![]()
Infoberitanasionql.com-Jakarta — Pemerintahan Presiden Prabowo Subianto menempatkan sektor agraria sebagai salah satu prioritas strategis nasional. Fokus ini meliputi peningkatan produktivitas lahan, reforma agraria, hingga penataan ruang yang lebih terpadu. Namun menurut Dr. (c) M. Sunandar Yuwono, SH., MH., atau yang akrab disapa Bang Sunan, langkah menjadikan agraria sebagai agenda nasional berpotensi memunculkan konflik lahan yang lebih kompleks apabila tidak ditangani dengan pendekatan hukum dan sosial yang kuat.

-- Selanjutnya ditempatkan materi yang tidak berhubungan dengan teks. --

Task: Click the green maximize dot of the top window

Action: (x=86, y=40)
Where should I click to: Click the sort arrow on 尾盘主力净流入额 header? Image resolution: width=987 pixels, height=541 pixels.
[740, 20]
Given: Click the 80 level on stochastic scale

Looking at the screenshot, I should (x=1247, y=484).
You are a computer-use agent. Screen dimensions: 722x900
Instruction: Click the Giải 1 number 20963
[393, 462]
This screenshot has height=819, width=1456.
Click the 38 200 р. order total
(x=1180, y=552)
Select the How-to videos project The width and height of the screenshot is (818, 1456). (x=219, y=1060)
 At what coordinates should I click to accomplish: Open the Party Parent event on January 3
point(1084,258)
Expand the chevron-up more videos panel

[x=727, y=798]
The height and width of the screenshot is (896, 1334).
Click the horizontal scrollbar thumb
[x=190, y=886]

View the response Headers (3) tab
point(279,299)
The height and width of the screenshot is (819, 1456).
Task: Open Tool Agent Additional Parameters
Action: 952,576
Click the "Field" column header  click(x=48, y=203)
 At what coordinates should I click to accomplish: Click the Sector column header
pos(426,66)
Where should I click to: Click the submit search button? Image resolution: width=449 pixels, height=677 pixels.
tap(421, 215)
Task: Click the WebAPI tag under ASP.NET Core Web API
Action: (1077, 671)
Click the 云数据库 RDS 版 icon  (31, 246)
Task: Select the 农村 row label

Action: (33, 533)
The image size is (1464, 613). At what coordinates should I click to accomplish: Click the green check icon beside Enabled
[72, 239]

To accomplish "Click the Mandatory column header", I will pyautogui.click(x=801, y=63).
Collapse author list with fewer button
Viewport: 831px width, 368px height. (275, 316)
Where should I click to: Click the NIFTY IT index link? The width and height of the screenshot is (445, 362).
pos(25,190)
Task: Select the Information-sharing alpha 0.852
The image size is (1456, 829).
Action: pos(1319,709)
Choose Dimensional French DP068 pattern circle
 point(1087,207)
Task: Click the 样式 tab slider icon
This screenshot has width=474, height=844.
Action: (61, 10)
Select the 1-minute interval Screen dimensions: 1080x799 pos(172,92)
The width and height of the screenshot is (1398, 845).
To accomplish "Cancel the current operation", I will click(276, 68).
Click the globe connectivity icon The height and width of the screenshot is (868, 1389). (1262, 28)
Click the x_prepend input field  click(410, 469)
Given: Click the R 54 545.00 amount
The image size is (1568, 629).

Bang Sunan menilai bahwa sejumlah kebijakan pembangunan, meskipun bertujuan mempercepat pertumbuhan ekonomi, dapat berbenturan dengan hak masyarakat adat, petani kecil, dan komunitas lokal yang selama ini bergantung pada tanah sebagai ruang hidup.
Agraria Sebagai Prioritas: Peluang dan Ancaman
Menurut Bang Sunan, perhatian besar pemerintah terhadap agraria merupakan momentum untuk memperbaiki banyak persoalan lama, seperti sertifikasi tanah, redistribusi lahan, dan penertiban kawasan. Namun, semakin besarnya intervensi negara dan swasta terhadap ruang dapat menjadi sumber konflik baru.
“Ketika agraria menjadi prioritas nasional, intensitas penggunaan lahan otomatis meningkat. Jika tata kelola tidak transparan, konflik lahan sangat mungkin makin meluas,” ujar Bang Sunan.
Ia menegaskan bahwa politik ruang di Indonesia sering kali dipengaruhi oleh kepentingan investasi, sehingga ruang hidup masyarakat lokal dapat terpinggirkan.
Peta Konflik Agraria: Dari Desa hingga Kawasan Industri
Bang Sunan menyoroti bahwa konflik agraria tidak hanya terjadi di wilayah pedesaan. Banyak konflik muncul di kawasan industri, proyek infrastruktur strategis, kawasan hutan negara, lokasi food estate, hingga wilayah pesisir dan pulau kecil.
Konflik ini sering dipicu oleh tumpang tindih perizinan, lemahnya penegakan hukum, dan ketiadaan partisipasi masyarakat dalam proses penetapan tata ruang.
“Politik ruang kita masih memihak modal. Tanpa reformasi tata kelola, masyarakat kecil akan selalu berada di posisi lemah,” tegasnya.
Evaluasi Kebijakan Prabowo: Tantangan Penataan Ruang
Sebagai pengamat hukum publik, Bang Sunan menilai bahwa pemerintah Prabowo perlu melakukan evaluasi menyeluruh terhadap kebijakan tata ruang, terutama dalam konteks proyek nasional berskala besar.
Ada empat tantangan utama yang ia identifikasi:
1. Transparansi Perizinan: Banyak izin perkebunan, tambang, dan industri yang tumpang tindih dengan lahan warga. Digitalisasi perizinan menjadi kebutuhan mendesak.
2. Penyelesaian Konflik Agraria: Bang Sunan menilai lembaga penyelesaian konflik harus diperkuat, dengan pendekatan non-represif dan mengutamakan keadilan restoratif.
3. Pengakuan Wilayah Adat: Tanpa perlindungan tegas terhadap wilayah adat, proyek pembangunan akan terus menimbulkan sengketa.
4. Pengawasan Politik Ruang: Ia menegaskan bahwa perubahan tata ruang tidak boleh didorong oleh investor semata, tetapi harus melibatkan akademisi, masyarakat, dan lembaga adat.
Memperkuat Hukum untuk Mencegah Konflik
Bang Sunan menekankan perlunya pembaruan regulasi agraria serta harmonisasi peraturan sektoral agar tidak terjadi lagi tumpang tindih antara kehutanan, pertambangan, perkebunan, dan pertanian.
“Konflik agraria hanya bisa dicegah jika hukum berdiri di atas kepentingan rakyat, bukan kepentingan proyek,” ujar Bang Sunan.
Harapan untuk Masa Depan
Bang Sunan optimistis bahwa pemerintahan Prabowo dapat mengurangi potensi konflik agraria apabila berani mengambil langkah berani dalam reformasi hukum dan politik ruang.
“Jika agraria benar-benar menjadi prioritas nasional, maka harus ada jaminan keadilan ruang. Negara hadir bukan untuk memperbesar konflik, tetapi untuk melindungi rakyat,” pungkasnya.